- EXERCISE DIRECTIONS
Please set down only the lines from the one containing "Instruction: Click the" through the end of the entries below, exactly, minus any pictures.

[Dataset records]
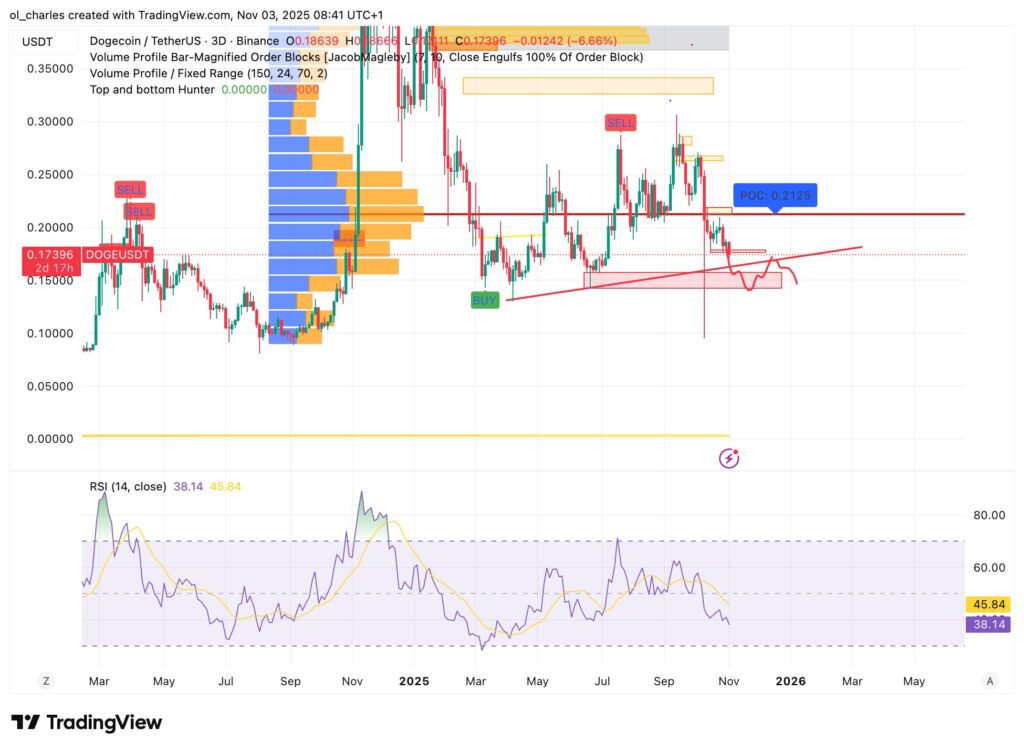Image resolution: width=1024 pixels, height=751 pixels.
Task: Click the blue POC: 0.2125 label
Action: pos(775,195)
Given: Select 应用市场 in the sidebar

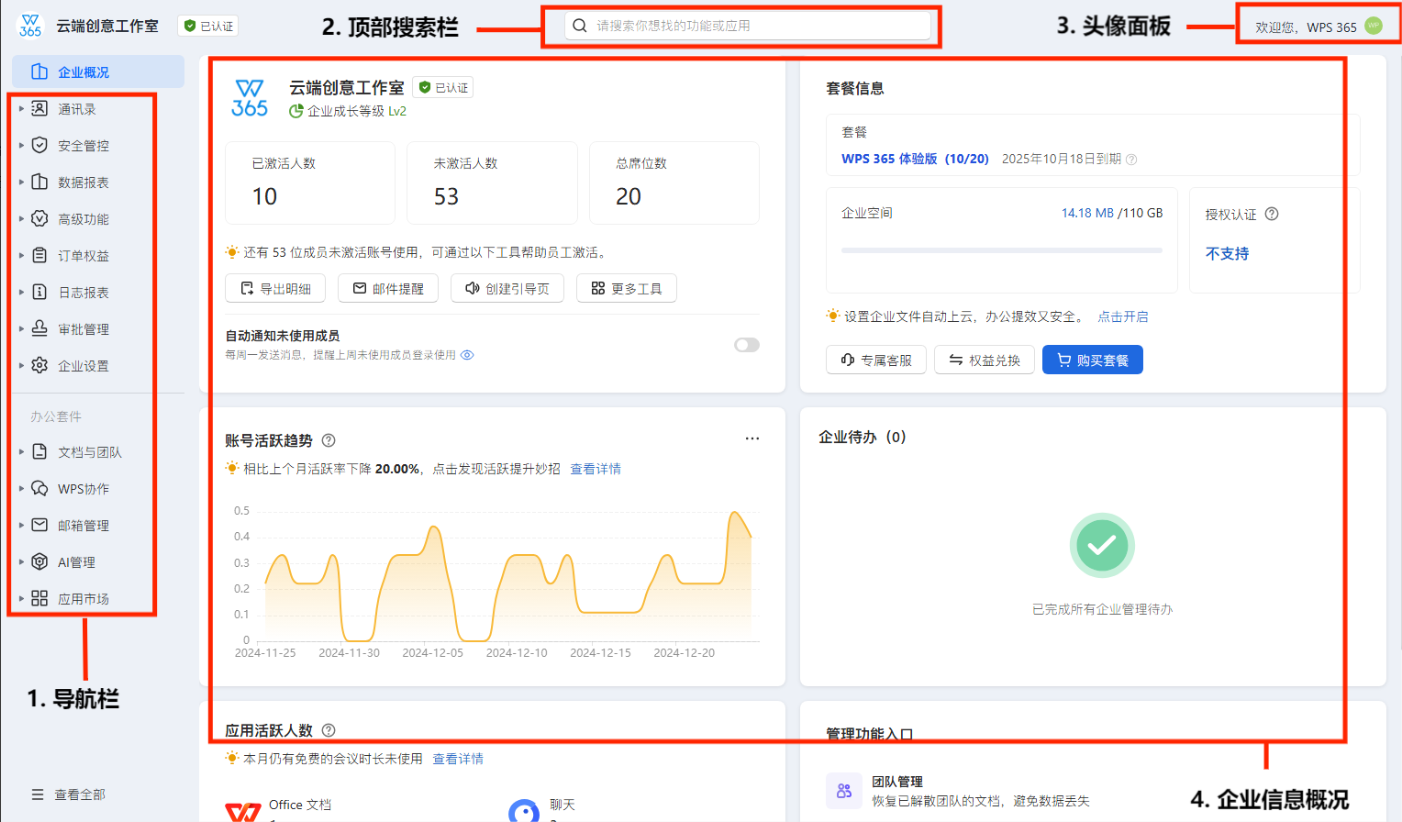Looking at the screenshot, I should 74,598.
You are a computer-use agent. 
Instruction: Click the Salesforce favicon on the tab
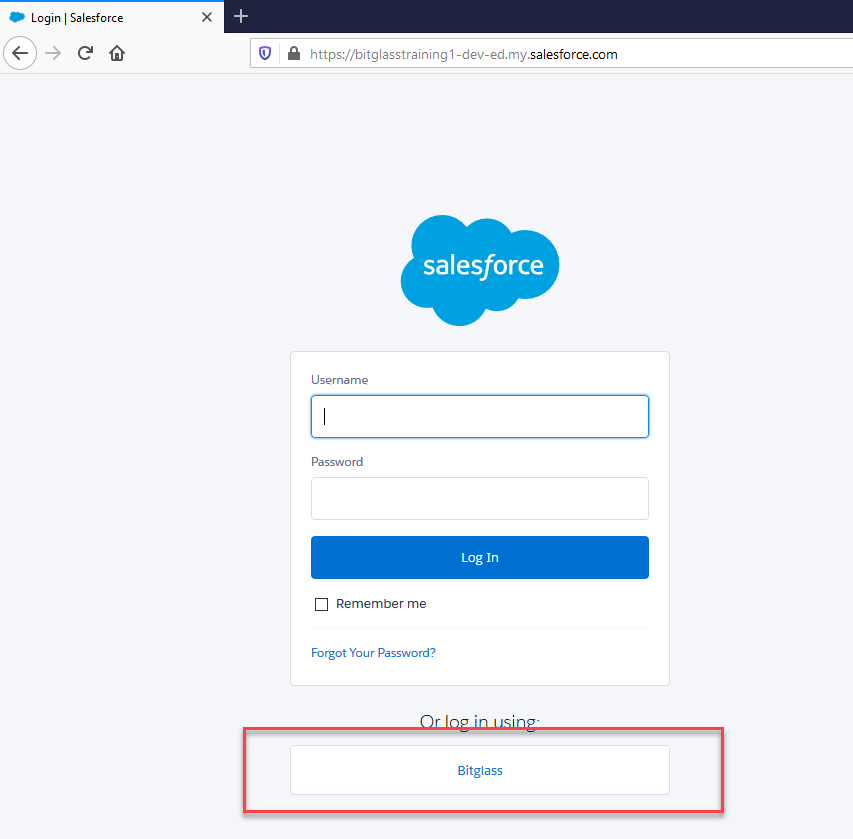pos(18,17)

- YOUR RESPONSE
Instruction: Click the Salesforce favicon on the tab
pos(18,17)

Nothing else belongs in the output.